Data beyond Google patents

This work has analyzed one full text patent database. Future studies should consider other databases offering free full text access to patents (e.g. The Lens, Trea) to get a more comprehensive view of patents dissemination on Twitter, and other social media platforms (e.g. LinkedIn).

Conclusions

Twitter has been proved to be a relevant venue for disseminating patents and inventions in a large non-academic setting. This study has unraveled the volume of tweets linking to full-text patents, the impact of these linking tweets, the main Twitter users linking to patents as well as the patents most linked. These findings have allowed laying the foundations for social Patentometrics, in which patents are placed as linked/mentioned online resources in social media.

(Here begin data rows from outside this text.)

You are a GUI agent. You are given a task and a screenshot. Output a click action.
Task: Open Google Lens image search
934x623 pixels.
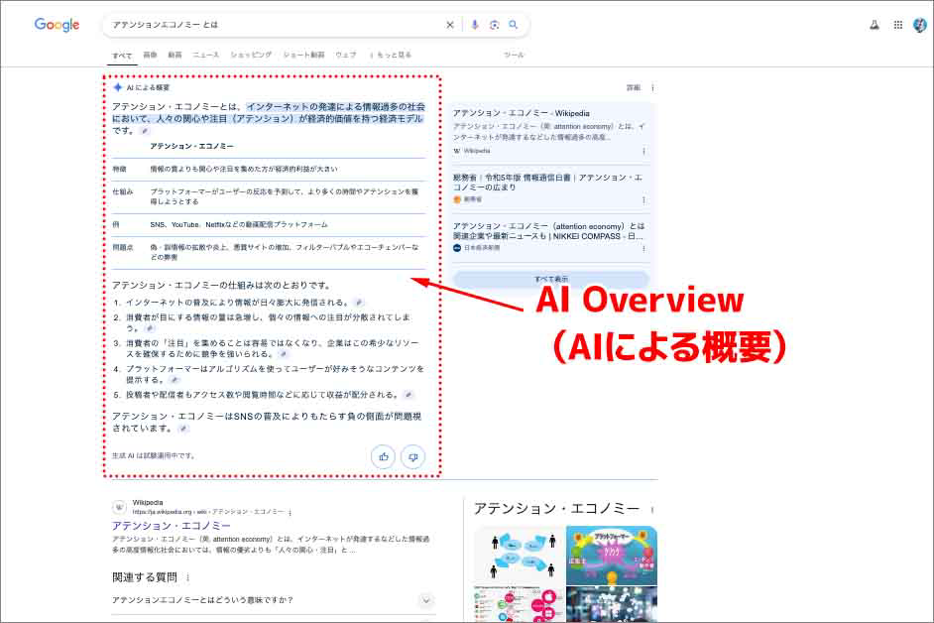494,25
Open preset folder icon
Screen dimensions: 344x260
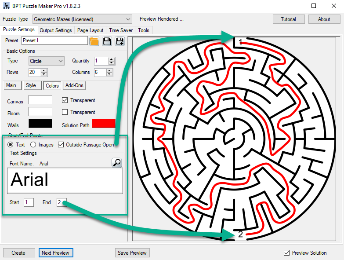94,41
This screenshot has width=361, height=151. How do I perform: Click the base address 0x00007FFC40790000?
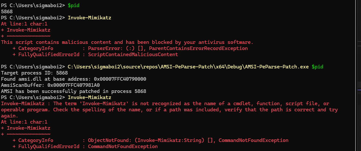pyautogui.click(x=120, y=79)
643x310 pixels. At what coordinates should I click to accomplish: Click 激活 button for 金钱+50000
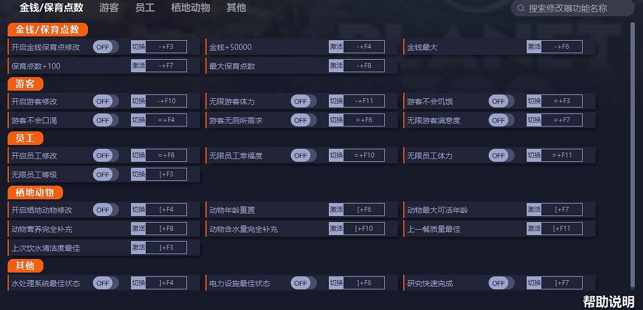click(x=336, y=47)
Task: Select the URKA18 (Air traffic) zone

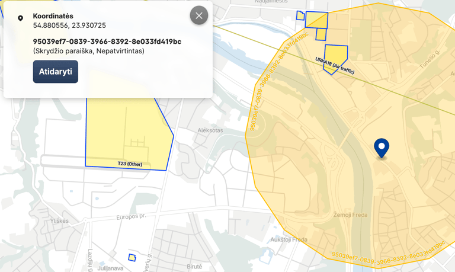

Even though more studies are needed to understand the mechanisms that regulate the dissemination and consumption of information related to patents on Twitter, this study has made it possible to determine that the existence of discovery tools (Google Scholar) and full-text online databases (Google Patents) were necessary to enhance the dissemination of patents.

The results obtained also allow obtaining metrics related to the interest on patents. Despite the metrics analyzed in this study are indirect and based on a first generation of metrics (engagement with the tweet instead of the patent itself), the use of second-generation metrics (clicks on links) as well as web usage data on patent visits/downloads will provide more evidence of the use of patents by different types of audience, including academic and industrial researchers, practitioners, and the broad public.